19 April 2009

In Search of Pain Perdu

Turner and I were going to run to McDonalds this morning for their 10RMB breakfast special (egg sandwich, hash brown, and a coffee), but we forgot that they stop serving it at 9am. By the time we had finished our morning cup of coffee, it was too late. Someday we'll do it, just have to wait for the right day. Also, today dawned cloudy and cool, providing even less incentive to get out of bed early enough for the breakfast run.

After my mid-morning run around our university, I decided to use our last wedge of bread and last egg to make french toast. This was not to be just any french toast though. Last year my mom mailed me a cooking magazine that had a recipe for Swiss-style French Toast. I think it was Swiss anyway. The country of origin doesn't matter too much. All you need to know is that this makes a regular Sunday breakfast into a sweet treat.

Cut into cubes any day-old French bread. Challah or brioche would work wonderfully for this; however, they require a few days prep time in themselves. I used the bread I bake every other day (the no-knead bread).

In a bowl, whisk together an egg (for two people, use more eggs for more bread/people), a few tablespoons of milk, 1/2 teaspoon of vanilla, some cinnamon and nutmeg. (My measurements for many recipes are really just "a shake of this" and "squirt of that," but I try to make some things reproduceable.) Anyway, at this point you're basically making French toast.
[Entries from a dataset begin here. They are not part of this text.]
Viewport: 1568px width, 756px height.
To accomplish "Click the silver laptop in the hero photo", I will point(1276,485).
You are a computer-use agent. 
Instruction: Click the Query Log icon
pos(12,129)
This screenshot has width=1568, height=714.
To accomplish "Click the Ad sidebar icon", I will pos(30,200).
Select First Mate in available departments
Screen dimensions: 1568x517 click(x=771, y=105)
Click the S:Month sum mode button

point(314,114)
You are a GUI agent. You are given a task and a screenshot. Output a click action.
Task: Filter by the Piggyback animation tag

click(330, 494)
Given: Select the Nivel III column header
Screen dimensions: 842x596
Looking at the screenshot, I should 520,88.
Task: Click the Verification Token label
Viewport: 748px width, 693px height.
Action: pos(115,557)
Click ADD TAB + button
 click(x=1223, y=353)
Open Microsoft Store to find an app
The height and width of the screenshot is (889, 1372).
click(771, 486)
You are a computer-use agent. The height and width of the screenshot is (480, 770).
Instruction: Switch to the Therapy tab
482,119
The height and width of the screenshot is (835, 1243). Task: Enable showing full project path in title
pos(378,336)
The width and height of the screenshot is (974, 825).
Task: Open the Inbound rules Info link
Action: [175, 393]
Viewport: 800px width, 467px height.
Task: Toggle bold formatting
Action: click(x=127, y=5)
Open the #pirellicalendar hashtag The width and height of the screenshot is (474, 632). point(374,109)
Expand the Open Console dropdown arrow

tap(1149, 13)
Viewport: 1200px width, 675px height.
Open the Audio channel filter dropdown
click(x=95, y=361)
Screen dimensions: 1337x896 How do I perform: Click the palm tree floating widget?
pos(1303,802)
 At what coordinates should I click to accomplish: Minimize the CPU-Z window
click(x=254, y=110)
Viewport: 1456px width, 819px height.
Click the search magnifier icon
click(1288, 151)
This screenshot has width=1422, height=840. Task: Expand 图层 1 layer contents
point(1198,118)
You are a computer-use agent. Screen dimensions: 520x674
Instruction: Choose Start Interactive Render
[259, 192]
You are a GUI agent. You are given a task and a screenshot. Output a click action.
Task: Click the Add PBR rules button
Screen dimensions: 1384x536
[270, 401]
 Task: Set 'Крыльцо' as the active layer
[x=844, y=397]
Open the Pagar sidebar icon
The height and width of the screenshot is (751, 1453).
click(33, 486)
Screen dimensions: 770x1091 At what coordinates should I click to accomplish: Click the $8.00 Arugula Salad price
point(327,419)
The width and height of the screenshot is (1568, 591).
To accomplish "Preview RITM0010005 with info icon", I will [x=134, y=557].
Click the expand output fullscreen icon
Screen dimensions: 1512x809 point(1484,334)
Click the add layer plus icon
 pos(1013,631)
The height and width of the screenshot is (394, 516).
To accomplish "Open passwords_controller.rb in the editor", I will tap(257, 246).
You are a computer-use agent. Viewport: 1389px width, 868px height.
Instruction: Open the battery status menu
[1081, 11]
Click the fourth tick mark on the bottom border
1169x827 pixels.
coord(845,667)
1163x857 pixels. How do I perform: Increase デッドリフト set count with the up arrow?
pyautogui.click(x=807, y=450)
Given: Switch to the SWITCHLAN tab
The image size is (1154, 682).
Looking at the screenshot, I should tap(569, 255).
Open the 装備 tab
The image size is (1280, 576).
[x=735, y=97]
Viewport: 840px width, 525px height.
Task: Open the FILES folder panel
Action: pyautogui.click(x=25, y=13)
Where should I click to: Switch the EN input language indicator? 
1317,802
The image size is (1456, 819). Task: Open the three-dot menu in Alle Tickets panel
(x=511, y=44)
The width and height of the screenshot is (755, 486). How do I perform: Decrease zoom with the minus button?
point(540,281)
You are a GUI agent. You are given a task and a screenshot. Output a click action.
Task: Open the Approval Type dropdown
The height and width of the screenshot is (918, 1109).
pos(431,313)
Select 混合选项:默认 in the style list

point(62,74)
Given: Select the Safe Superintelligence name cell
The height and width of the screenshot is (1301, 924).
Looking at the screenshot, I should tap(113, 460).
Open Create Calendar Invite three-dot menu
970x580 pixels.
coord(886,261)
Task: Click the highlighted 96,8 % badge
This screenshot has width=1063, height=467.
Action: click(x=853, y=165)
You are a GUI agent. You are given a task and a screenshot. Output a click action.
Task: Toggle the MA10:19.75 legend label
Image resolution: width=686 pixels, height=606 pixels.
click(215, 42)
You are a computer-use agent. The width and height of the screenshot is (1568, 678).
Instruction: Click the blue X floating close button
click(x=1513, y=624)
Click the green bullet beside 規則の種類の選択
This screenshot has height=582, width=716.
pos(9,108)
The only difference so far is cubing the bread instead of leaving it in slices. Soak the bread in the egg mixture for a bit, tossing to make sure every piece is soaked through.

Then heat a few pats of butter in a frying pan and toss in your eggy bread. Fry it in butter on all sides until it's golden brown. Essentially, you bring it to the stage where it looks like French toast ready to eat.

Now comes the special part. Add another tablespoon of butter to the pan and sprinkle a 3-4 tablespoons of white sugar over the cubes of bread. Toss everything together in the pan so the bread is coated with butter and sugar. Now you are caramelizing the outside of the bread, so cook it for a few more minutes until the sugar crystals have dissolved and the bread has a deep brown caramel coating.

This is best eaten warm, obviously, so the caramel doesn't stick to your teeth as much. Turner and I drizzled what we have left of our maple syrup over the top. Needless to say, this is nowhere near healthy as it has a few tablespoons of butter and plenty of sugar, but it is delicious. We had some apple slices alongside so maybe the doctor will forgive us our trepasses.